**Task requirements**
Please return each line of the material below that contains the word "price".

**Provided data**
%%

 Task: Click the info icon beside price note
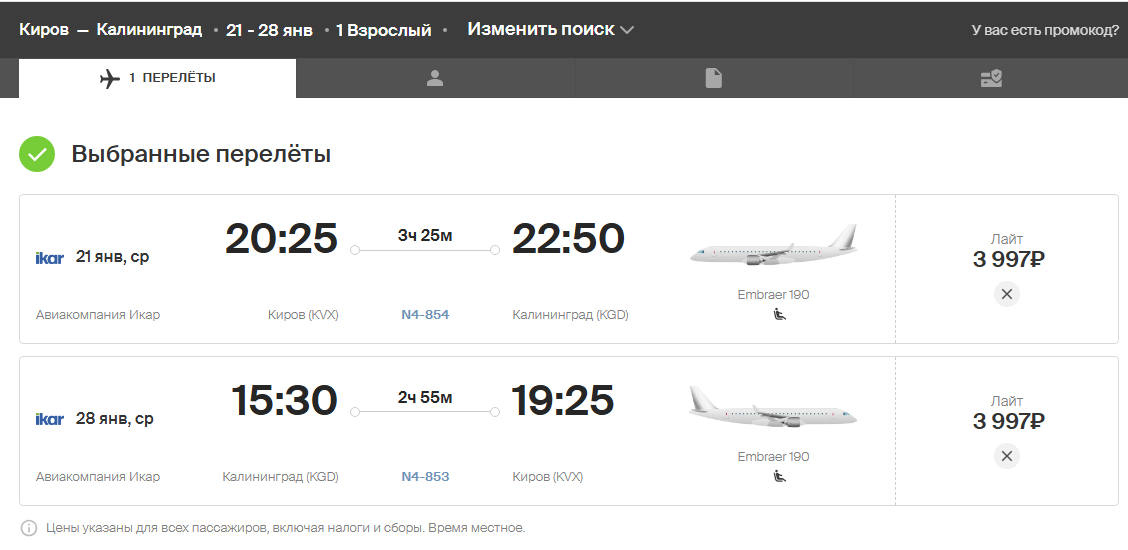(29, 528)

%%
%%

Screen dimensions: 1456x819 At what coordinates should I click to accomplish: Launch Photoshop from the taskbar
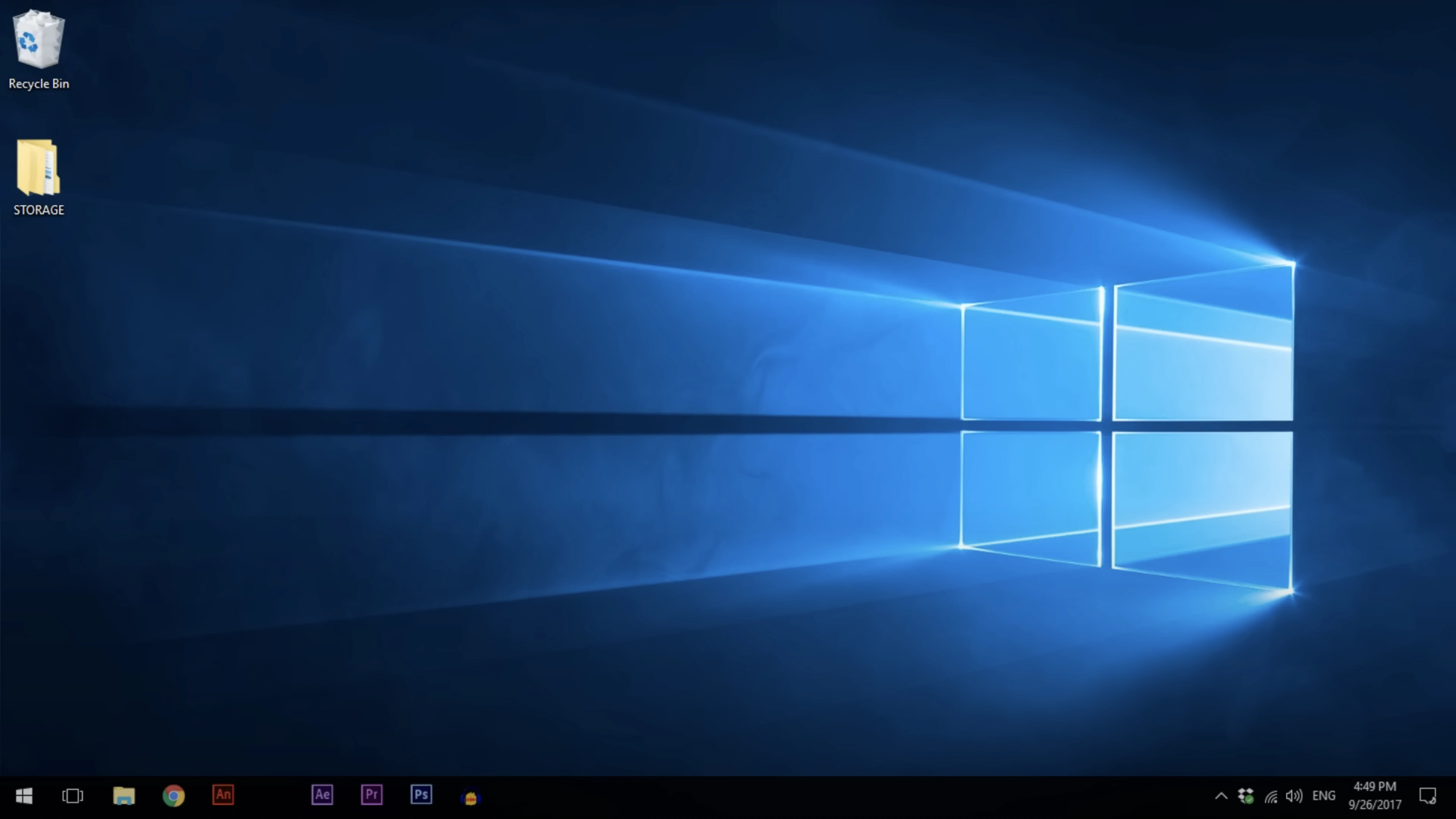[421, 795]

%%
%%

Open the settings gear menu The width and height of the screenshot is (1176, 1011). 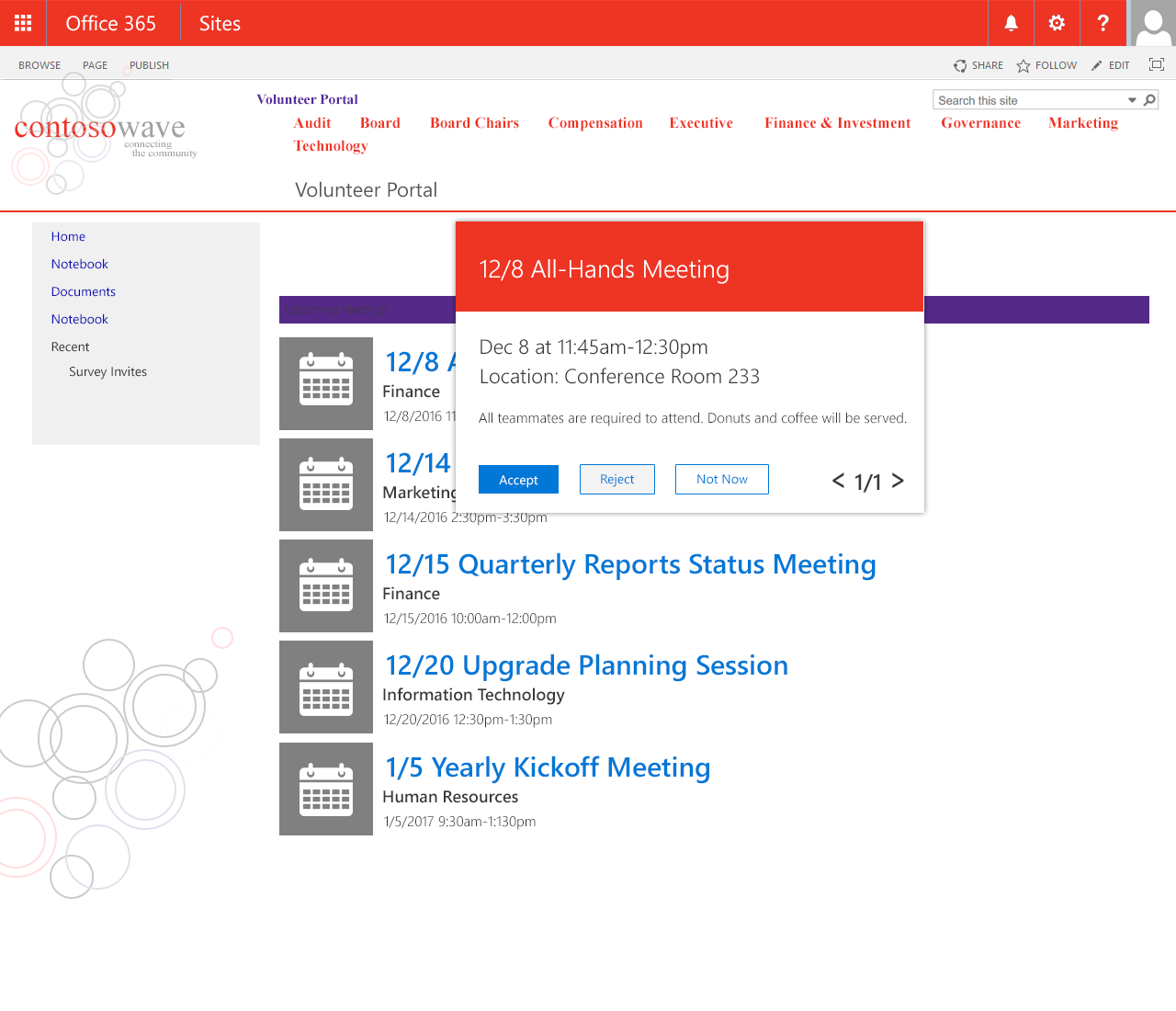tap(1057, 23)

%%

**Result of the task**
 Task: Click the info icon beside price note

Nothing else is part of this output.